Post by White Haven »

Nextgov wrote:A lawsuit filed in California accuses the Internal Revenue Service of illegal seizure of 60 million electronic health care records belonging to 10 million Americans.

The suit filed in the Superior Court of San Diego by Robert Barnes, a Malibu lawyer representing a corporate client named John Doe Co., charged that IRS agents raided the company on March 11, 2011, in a tax case and seized the medical records.

Barnes alleged in the suit -- which was filed March 11, 2013, and surfaced Wednesday -- that the “medical records contained intimate and private information of more than 10,000,000 Americans, information that by its nature includes information about treatment for any kind of medical concern, including psychological counseling, gynecological counseling, sexual or drug treatment, and a wide range of medical matters covering the most intimate and private of concerns.”

The suit said the 15 IRS agents involved in the raid did not have a search warrant or subpoena for the medical records which “may concern the intimate medical records of every state judge in California, every state court employee in California, leading and politically controversial members of the Screen Actors Guild and the Directors Guild, and prominent citizens in the world of entertainment, business and government, from all walks of life."

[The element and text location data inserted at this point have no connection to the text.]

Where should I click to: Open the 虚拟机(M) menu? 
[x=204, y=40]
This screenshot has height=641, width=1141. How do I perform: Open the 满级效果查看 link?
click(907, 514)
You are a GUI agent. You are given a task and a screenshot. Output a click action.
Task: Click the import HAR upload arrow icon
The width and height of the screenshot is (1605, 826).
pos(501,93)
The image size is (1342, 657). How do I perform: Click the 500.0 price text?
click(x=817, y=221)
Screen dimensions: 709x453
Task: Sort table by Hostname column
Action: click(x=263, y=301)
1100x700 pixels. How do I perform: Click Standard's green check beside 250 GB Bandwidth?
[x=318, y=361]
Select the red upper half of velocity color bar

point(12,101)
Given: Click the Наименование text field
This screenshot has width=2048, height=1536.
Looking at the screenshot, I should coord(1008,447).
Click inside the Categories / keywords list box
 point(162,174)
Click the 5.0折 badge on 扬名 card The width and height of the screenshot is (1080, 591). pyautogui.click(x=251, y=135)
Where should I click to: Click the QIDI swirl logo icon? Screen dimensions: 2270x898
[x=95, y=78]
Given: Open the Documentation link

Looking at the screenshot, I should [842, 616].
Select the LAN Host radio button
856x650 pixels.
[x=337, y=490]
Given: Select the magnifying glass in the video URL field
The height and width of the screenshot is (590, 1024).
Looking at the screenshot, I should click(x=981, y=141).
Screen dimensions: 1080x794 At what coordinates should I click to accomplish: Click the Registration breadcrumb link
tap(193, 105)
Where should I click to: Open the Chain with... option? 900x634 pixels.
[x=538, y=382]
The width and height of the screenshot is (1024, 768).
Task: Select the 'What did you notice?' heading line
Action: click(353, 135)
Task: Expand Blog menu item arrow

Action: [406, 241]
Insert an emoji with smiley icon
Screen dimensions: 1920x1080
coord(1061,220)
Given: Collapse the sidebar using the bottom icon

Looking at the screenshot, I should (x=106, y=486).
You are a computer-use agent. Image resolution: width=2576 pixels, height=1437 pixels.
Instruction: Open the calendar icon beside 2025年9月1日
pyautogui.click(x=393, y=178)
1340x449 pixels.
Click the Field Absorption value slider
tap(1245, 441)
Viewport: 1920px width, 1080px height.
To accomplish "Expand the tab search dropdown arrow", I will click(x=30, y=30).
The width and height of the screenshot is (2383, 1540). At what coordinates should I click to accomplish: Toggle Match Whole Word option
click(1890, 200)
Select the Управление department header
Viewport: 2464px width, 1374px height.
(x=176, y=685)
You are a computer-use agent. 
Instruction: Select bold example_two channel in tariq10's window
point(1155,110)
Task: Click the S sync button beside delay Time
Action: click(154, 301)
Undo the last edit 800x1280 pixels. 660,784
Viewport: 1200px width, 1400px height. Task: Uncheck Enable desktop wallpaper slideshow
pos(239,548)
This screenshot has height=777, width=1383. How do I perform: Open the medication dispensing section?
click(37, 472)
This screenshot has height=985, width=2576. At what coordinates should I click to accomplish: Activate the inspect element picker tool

Barnes said the record seizure at the John Doe Company was so massive it affects "roughly one out of every twenty-five adult American citizens.”

This seizure, the suit charged, violated privacy rules enshrined in the 1996 Health Insurance Portability and Accountability Act, known as HIPAA.

Barnes said in his suit that IRS agents “stole” the medical records in an investigation into a "tax matter involving a former employee of the [unnamed] company.”

The suit makes it clear that the seized medical records were in an electronic format. "Despite knowing that these medical records were not within the scope of the warrant, defendants threatened to 'rip' the servers containing the medical data out of the building if IT [information technology] personnel would not voluntarily hand them over,” Barnes alleged.

Even though the agents knew that the records they were seizing were not included within the scope of the search warrant, they “searched and seized the records without making any attempt to segregate the files from those that could possibly be related to the search warrant. In fact, no effort was made at all to even try maintaining the illusion of legitimacy and legality,” Barnes said in his suit.

Barnes said executives of the company and IT personnel warned the IRS agents that the medical records were “privileged” under HIPAA. He said the IRS agents “ignored and discarded each of these warnings, ignored their own published and public-reliant rules and governing ethical requirements, and ignored the limitations of the court's search warrant authorization, seizing the records under threat of destroying company property."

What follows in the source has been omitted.